Requirements
Which lines of the data contain the word "width", with case counting? Copy each of those lines.

Data excerpts
+++
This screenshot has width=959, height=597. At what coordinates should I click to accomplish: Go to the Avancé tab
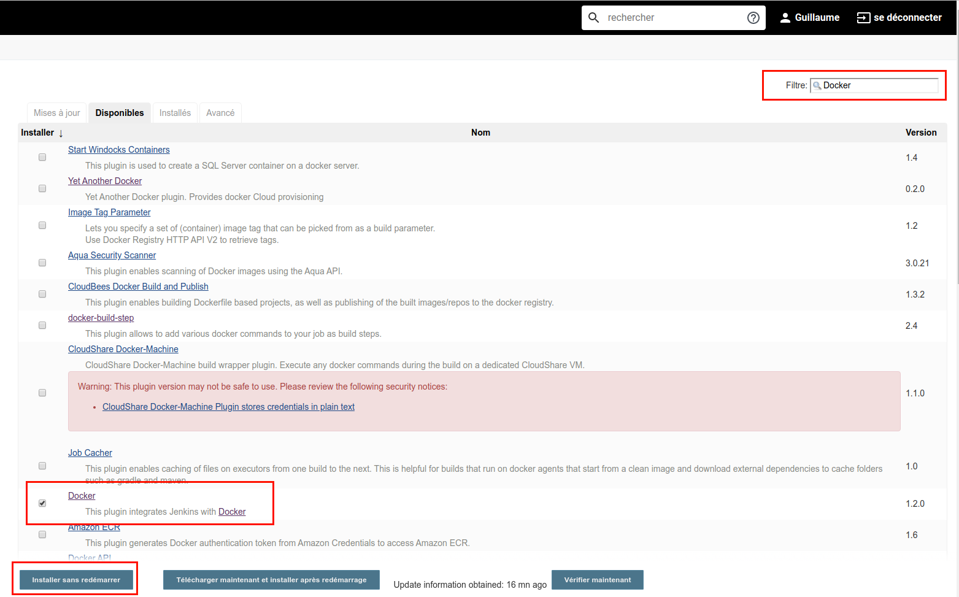(x=220, y=113)
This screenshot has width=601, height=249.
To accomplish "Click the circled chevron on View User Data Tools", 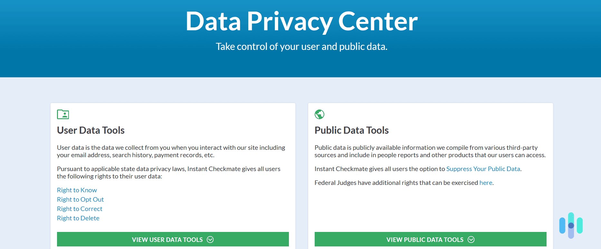I will [211, 239].
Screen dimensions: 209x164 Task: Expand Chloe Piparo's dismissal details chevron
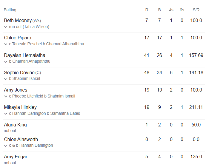click(x=6, y=44)
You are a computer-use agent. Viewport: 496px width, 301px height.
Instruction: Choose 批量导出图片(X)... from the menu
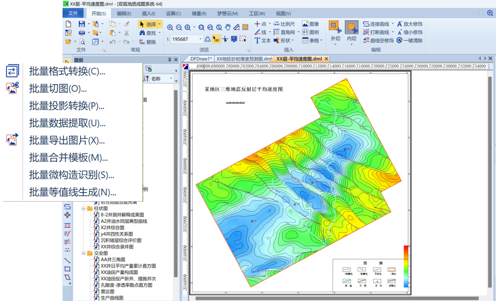(67, 140)
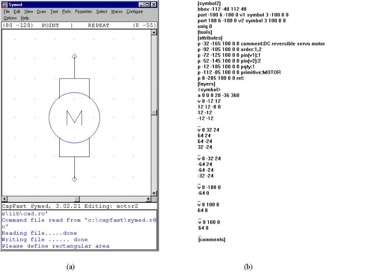The image size is (368, 276).
Task: Open the Macro menu
Action: [x=117, y=11]
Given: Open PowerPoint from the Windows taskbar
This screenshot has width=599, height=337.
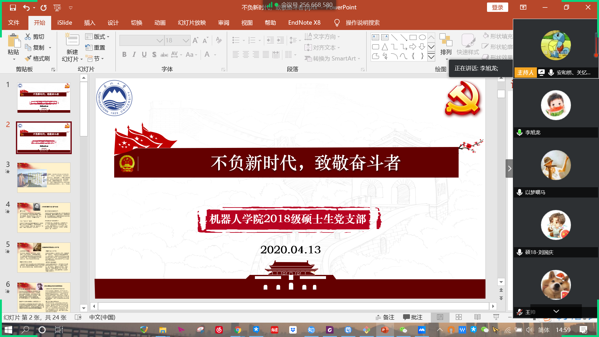Looking at the screenshot, I should click(x=384, y=330).
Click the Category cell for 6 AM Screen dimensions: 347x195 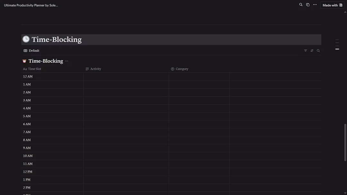coord(199,124)
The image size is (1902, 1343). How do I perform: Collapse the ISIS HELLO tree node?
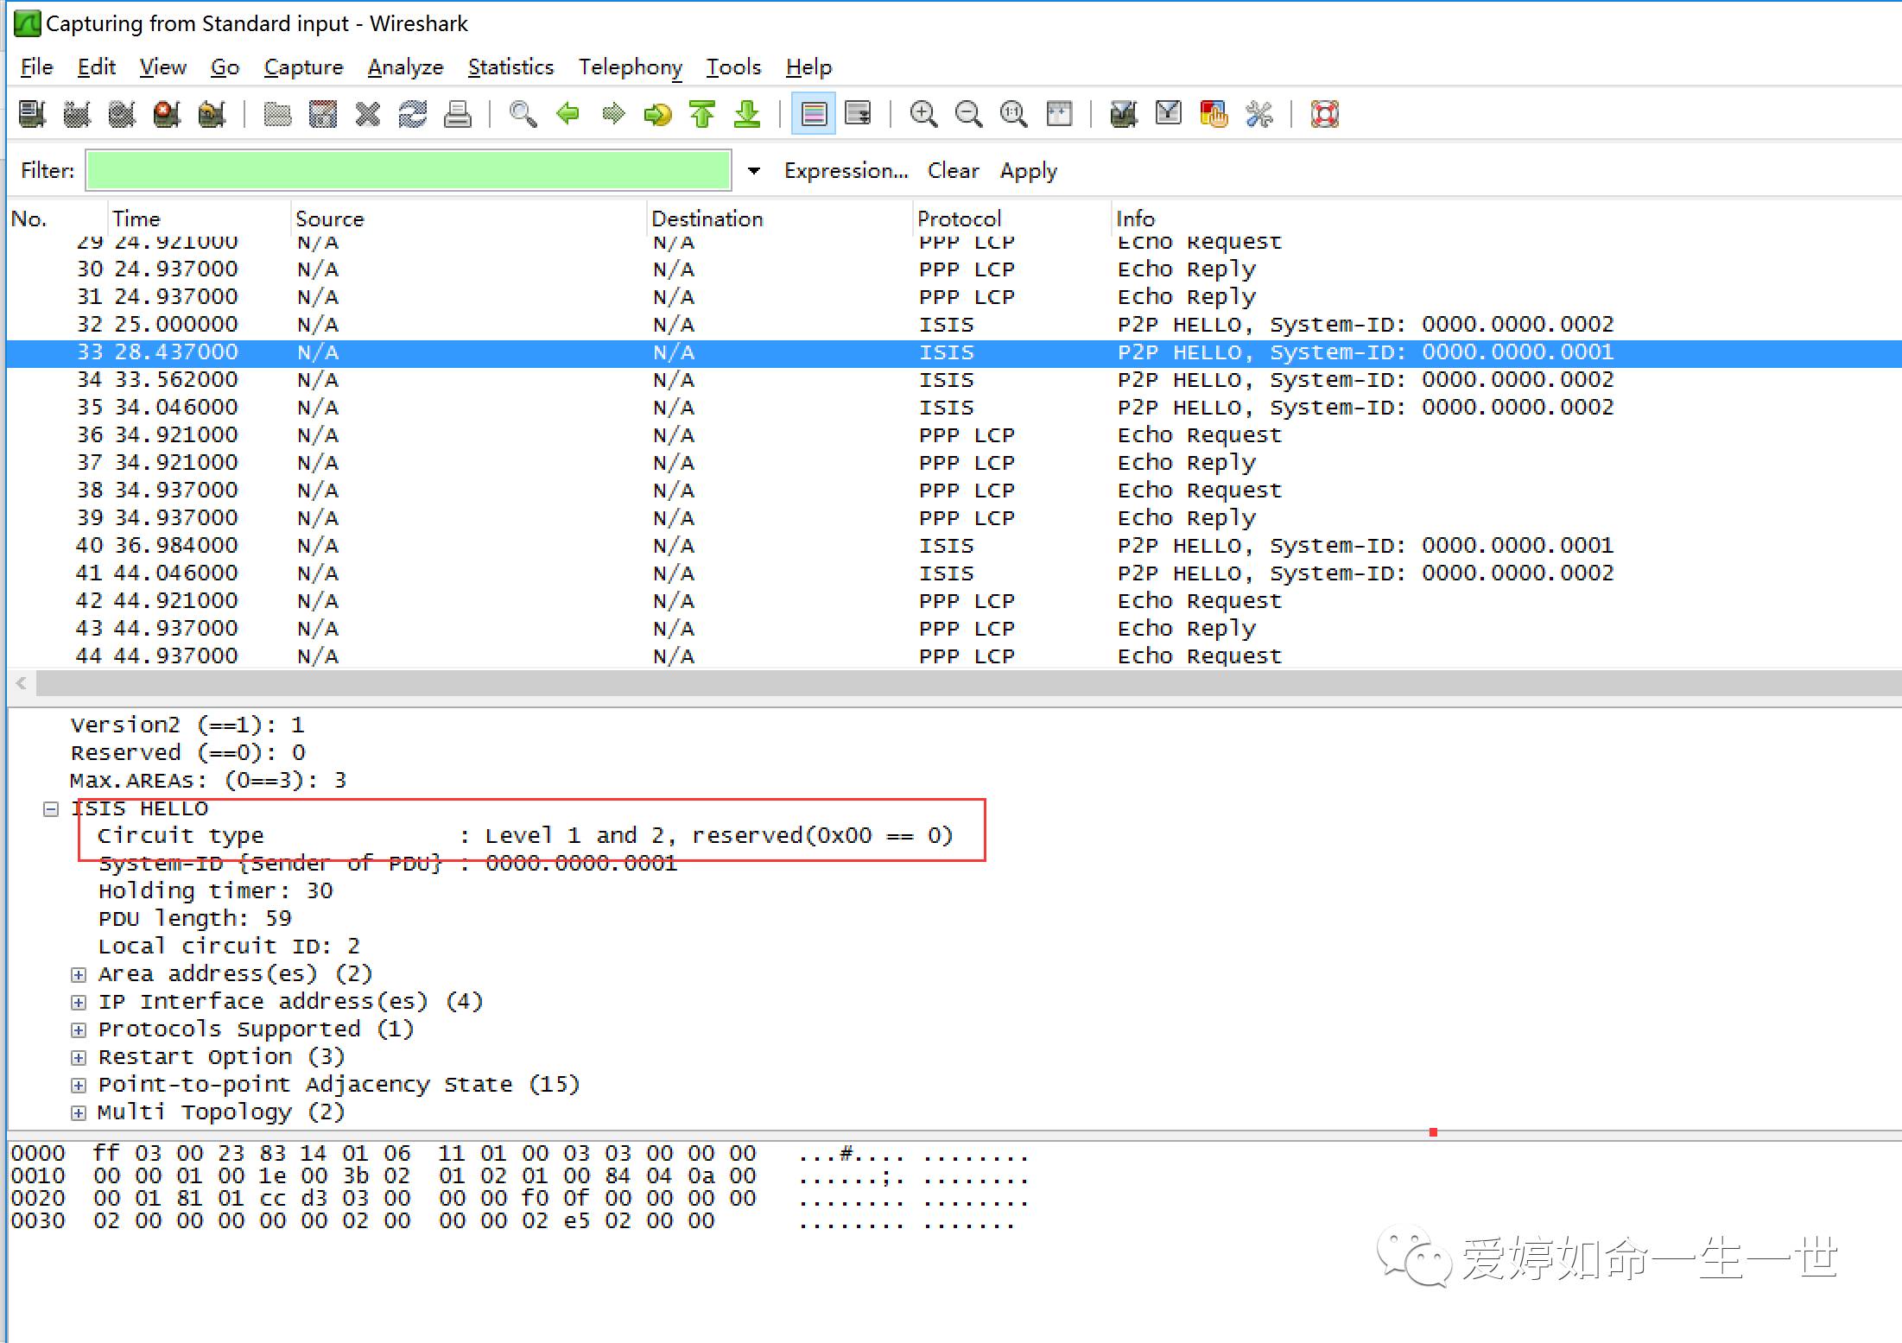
+++
Task result
This screenshot has width=959, height=597. At what coordinates should I click to accomplish: Go to the Avancé tab
This screenshot has width=601, height=249.
You are a computer-use agent. Viewport: 496px width, 301px height.
This screenshot has width=599, height=337.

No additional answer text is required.